On the basis of the tax rate alone, you should save a little money if you earn more than $9,525 a year, or if you have a joint income of over $19,050.
Deductions and Exemptions
The new tax plan also doubles the standard deduction, which is claimed by about 94% of taxpayers. Before the changes, a single person could deduct $6,350 dollars and joint filers could take off $12,700. Those figures now stand at $12,000 and $24,000.
The problem for some, however, is that the new tax plan also eliminates personal exemptions. That’s the amount you could take off for dependants. Before the new plan, you could deduct $4,150 from your income for every person you claimed. If you have several children or other dependents that used to qualify for the deduction, the loss of this credit could wipe out any benefit you get from the increase in your personal deduction.
Some other itemized deductions have also been eliminated, including things like moving expenses (non-military) and alimony payments.
Most analysts agree that the new tax plan will help corporations and businesses more than individuals. Part of the reason for this is that the cuts are permanent for corporations but expire in eight years for individuals. It mostly benefits the wealthier, however, it should be noted that the wealthy already pay the vast majority of taxes in America.
Imagine that everyone paying taxes was put into five levels based on earnings. Those on the bottom level (earning the least) will see their income rise by 0.4%. The next level will get a 1.2 percent raise. The middle level gets 1.6, and the next-to-highest income earners would benefit from a 1.9% increase. Those earning the most will get the biggest increase of all – 2.9%.
So in the end, everyone gets a bit – but the more you earn, the more you’ll save in taxes.
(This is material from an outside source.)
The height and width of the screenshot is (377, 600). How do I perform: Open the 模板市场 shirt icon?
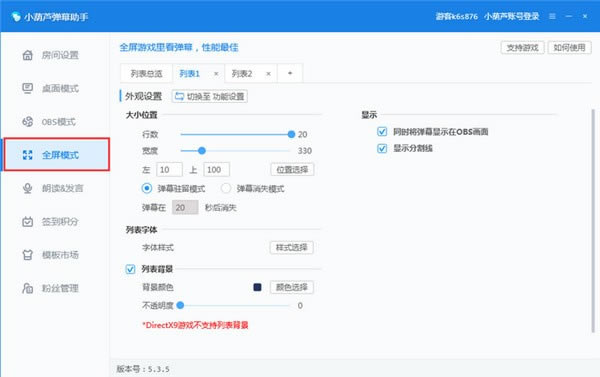click(x=27, y=255)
Figuring out whether or not the new tax plan will save you money very much depends on how much you’re making, whether you have kids, and where you live. The more you earn, the more you will benefit from the new tax rates. If you don’t have children, you won’t feel the impact of losing the personal exemptions. Because there is a new provision for state and local tax deductions, however, you will lose some of your tax savings if you live in high-tax states like California.
The new plan is linked to jobs because President Trump hopes businesses will plow some of their savings into creating more employment opportunities. Whether or not that will happen has yet to be seen, but on an individual basis, the new plan is unlikely to save you much money. In the long-run, you probably won’t notice any difference to your tax bottom-line unless you’re among the top earners in the country.